Air is not nothing: weighing air

19.2. Air is not nothing: weighing air#

Author:	Peter Dekkers
Time:	15-30 minutes
Age group:	10-12
Concepts:	properties of matter, weight, buoyant force, gravity

../../_images/demo30_figure2.JPG — Fig. 19.4 The inflated balloon moves downward.#

Introduction#

For young children, ‘air’ is not really a concept they can grasp. After all, an empty glass contains: nothing. By comparing the weight of air to that of matchsticks, air becomes more tangible. In higher grades, you can involve the effect of buoyant force. The setup is deceptively simple; making a correct prediction and explanation is not trivial.

Equipment#

Two drinking straws
Several identical balloons
A needle
A piece of fishing line (or string)

Preparation#

Construct a sensitive weighing device by threading the needle through the straws, attach loops of fishing line to the ends of the horizontal straw in such a way that there is balance when you attach empty balloons to them. See Figure 19.5.

Procedure#

Predict

Show that the balance can rotate with the balloons. Announce that one of the balloons will be inflated and rehung.
Ask: What do you think will happen then? Will the balance:
1. remain in equilibrium,
2. will the empty balloon go down, or
3. will the inflated balloon go down?\ Explain what you expect, and why you expect that.

../../_images/demo30_figure1.JPG — Fig. 19.5 Two empty balloons weigh the same.#

Discuss the expectations and reasoning. Conclude: the heaviest side will go down. So:
- If answer 1 is correct, the air in the balloon weighs nothing.
- If answer 2 is correct, an empty balloon weighs more than an inflated balloon.
- If answer 3 is correct, an inflated balloon weighs more than an empty balloon.
For upper grades, add: Consider in your prediction that you must not neglect the buoyant force in this case! When inflating the balloon, both gravity and buoyant force may change.

Observe

Inflate one of the balloons and attach it to the straw. If this is done carefully, there will no longer be an equilibrium: the air in the inflated balloon makes that side heavier. Equilibrium can be restored by, for example, putting matches in the still-empty balloon. Typically, you need 2 to 3 matches to restore equilibrium.

Explain

Explanation for lower grades: A balance is a clever device for determining how much of something you have. There are all kinds of balances; our type has been used by people for thousands of years to measure weights.

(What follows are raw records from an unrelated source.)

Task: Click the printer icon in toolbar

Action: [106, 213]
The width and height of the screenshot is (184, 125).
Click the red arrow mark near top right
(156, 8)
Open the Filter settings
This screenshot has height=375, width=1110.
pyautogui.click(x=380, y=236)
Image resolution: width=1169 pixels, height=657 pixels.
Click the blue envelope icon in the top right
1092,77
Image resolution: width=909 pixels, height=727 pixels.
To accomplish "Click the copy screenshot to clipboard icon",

Our balance is special; you can even use it to measure the weight of the air in a balloon. That weight is very small but larger than that of a match.

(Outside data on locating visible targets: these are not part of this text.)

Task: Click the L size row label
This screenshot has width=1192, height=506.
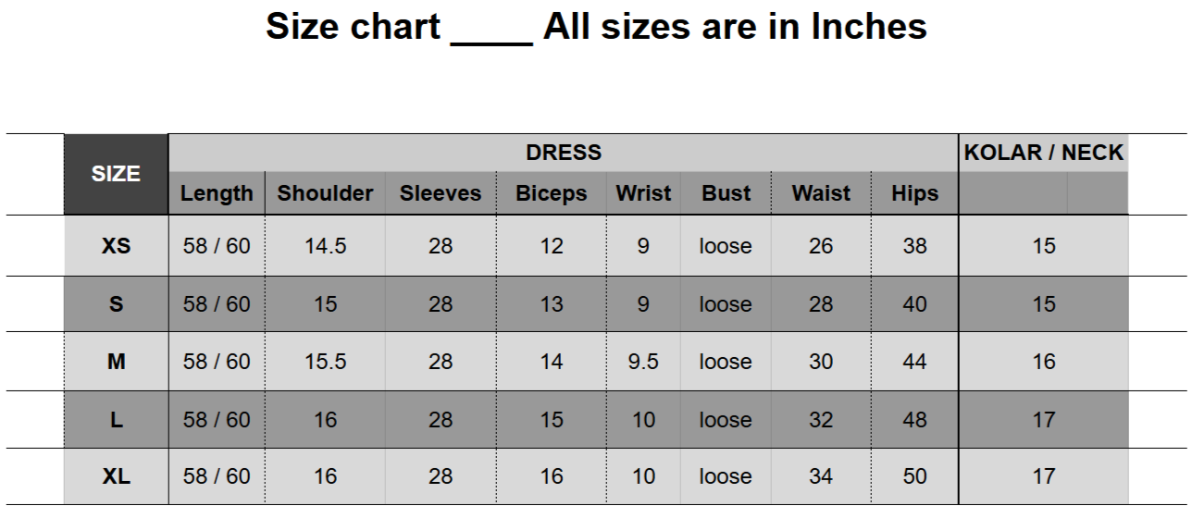Action: (116, 420)
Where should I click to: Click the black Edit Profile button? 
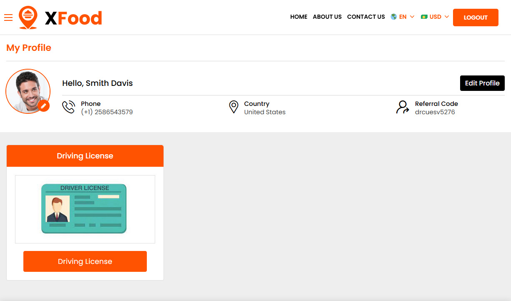482,83
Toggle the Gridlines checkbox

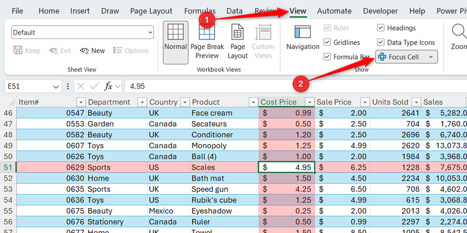pos(328,42)
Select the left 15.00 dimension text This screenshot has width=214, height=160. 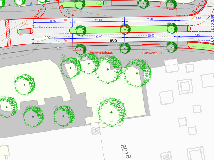coord(53,21)
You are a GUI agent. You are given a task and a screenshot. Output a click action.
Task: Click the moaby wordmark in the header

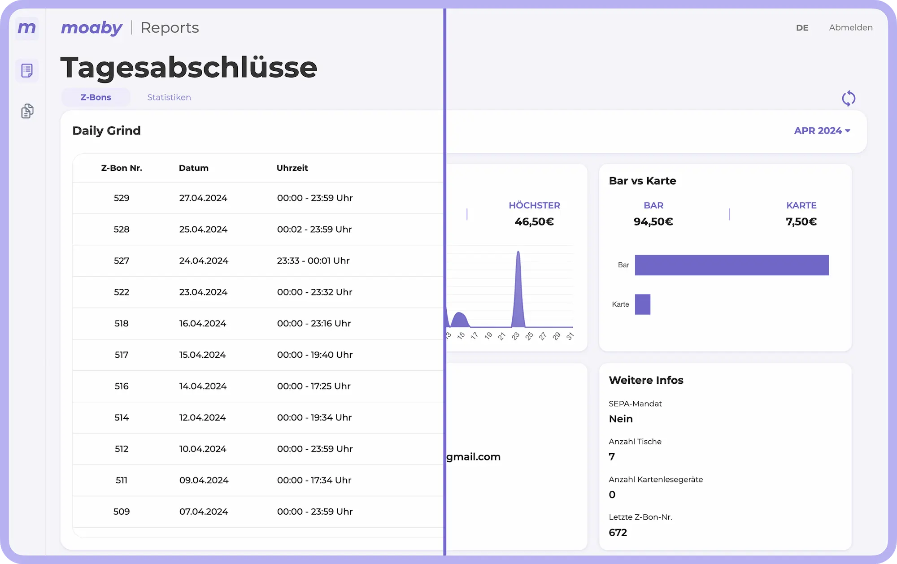pos(91,28)
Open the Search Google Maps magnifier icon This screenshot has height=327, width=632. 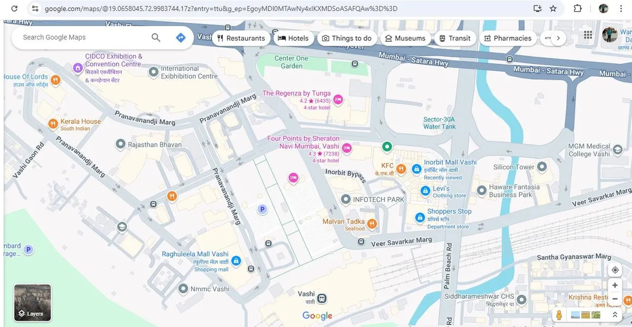tap(156, 37)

Explanation for upper grades: When inflating the balloon, gravity increases (more mass), but so does the buoyant force (more volume). Because the air in the balloon is compressed compared to the surrounding air, the density has increased. Therefore, gravity has increased more than the buoyant force, causing the inflated balloon to descend.

Physics background#

A balance compares the force of gravity acting on two objects. This works well if there is only a single homogeneous gravitational field, as in an accelerating elevator, but not necessarily in a medium with high density and a second, buoyant force. In scales that compare gravity with a spring force, often the exact opposite is the case. The buoyant force on the inflated balloon is equal to the gravity that would act on that volume if ordinary air were there: \(F_{\text{buoyant}} = F_{\text{g, ordinary air}}\). For the whole balance, the right side can be written as:

\[\begin{split}F_{\text{g, inflated balloon}} - F_{\text{buoyant}} = F_{\text{g, balloon + compressed air - ordinary air}} \\ F_{\text{g, inflated balloon}} - F_{\text{buoyant}} = F_{\text{g, balloon + extra air}}\end{split}\]

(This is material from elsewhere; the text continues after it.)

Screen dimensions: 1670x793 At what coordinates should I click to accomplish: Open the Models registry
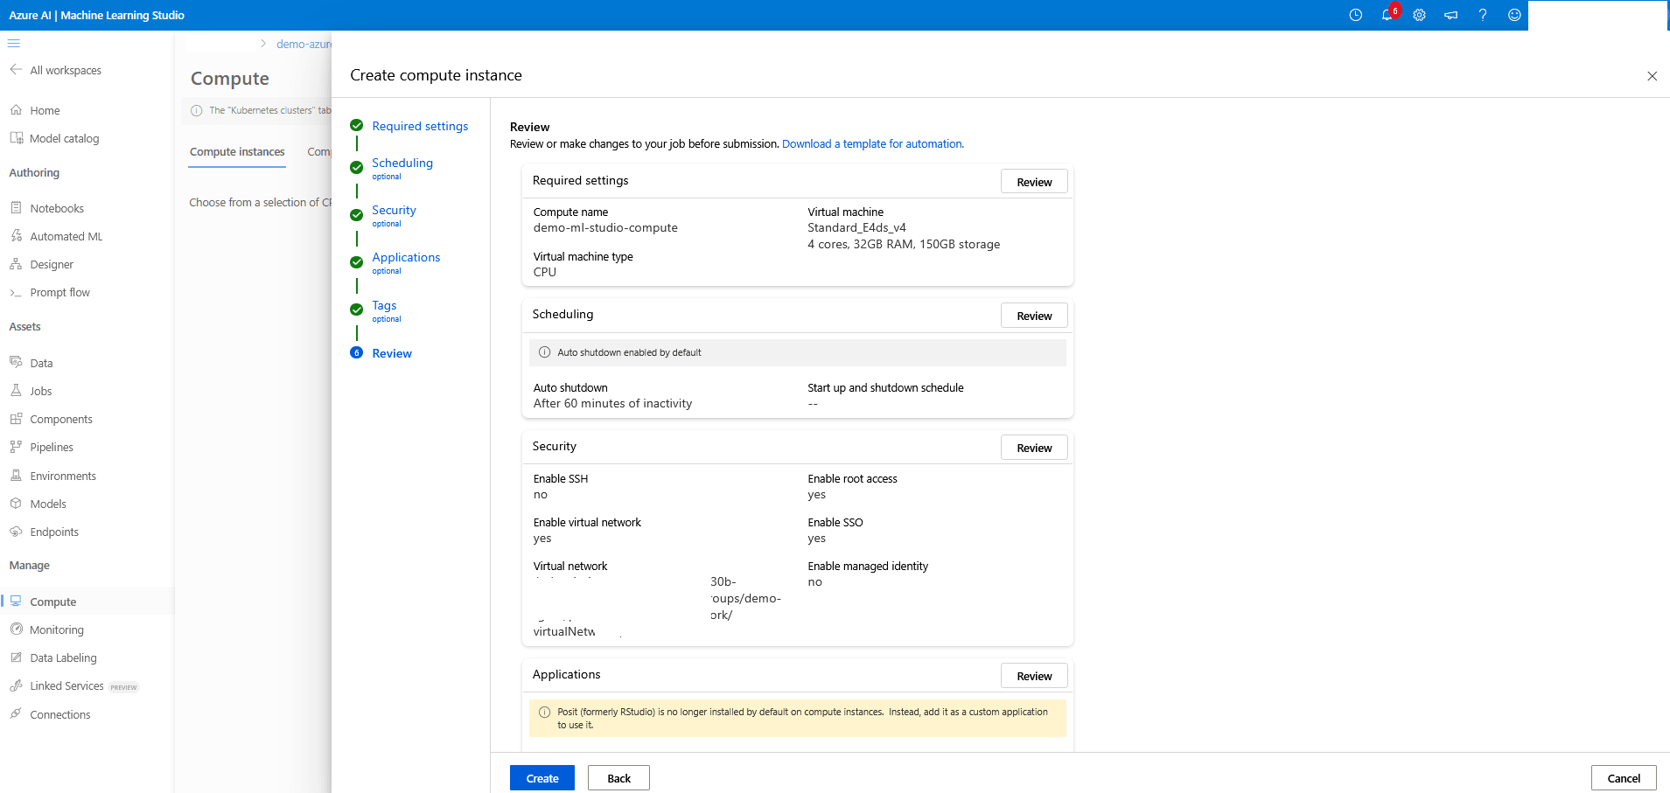pyautogui.click(x=48, y=504)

If you neglect the buoyant force on the left, then the gravity on the matches is equal to that on the extra air compressed into the balloon. The following bit is a little subtle: The Dutch and German word ‘Gewicht’ translate as ‘Weight’ but do not always mean exactly the same. ‘Gewicht’ is usually defined as the net force exerted by an object on its support (hence in free fall it is ‘weightless’). With that definition, the weight of the matchsticks is equal to the weight of all the air in the inflated balloon. The weight of that air is then not equal to the gravity acting on that air, and your statement in the lower grades that ‘the weight of the matchsticks equals that of the inflated balloon’ is correct. However in English the usual definition of ‘weight’ is ‘the gravitational force acting on an object’. With that definition, the weight of the matchsticks equals the weight of only the extra air in the inflated balloon as compared to normal air in that space.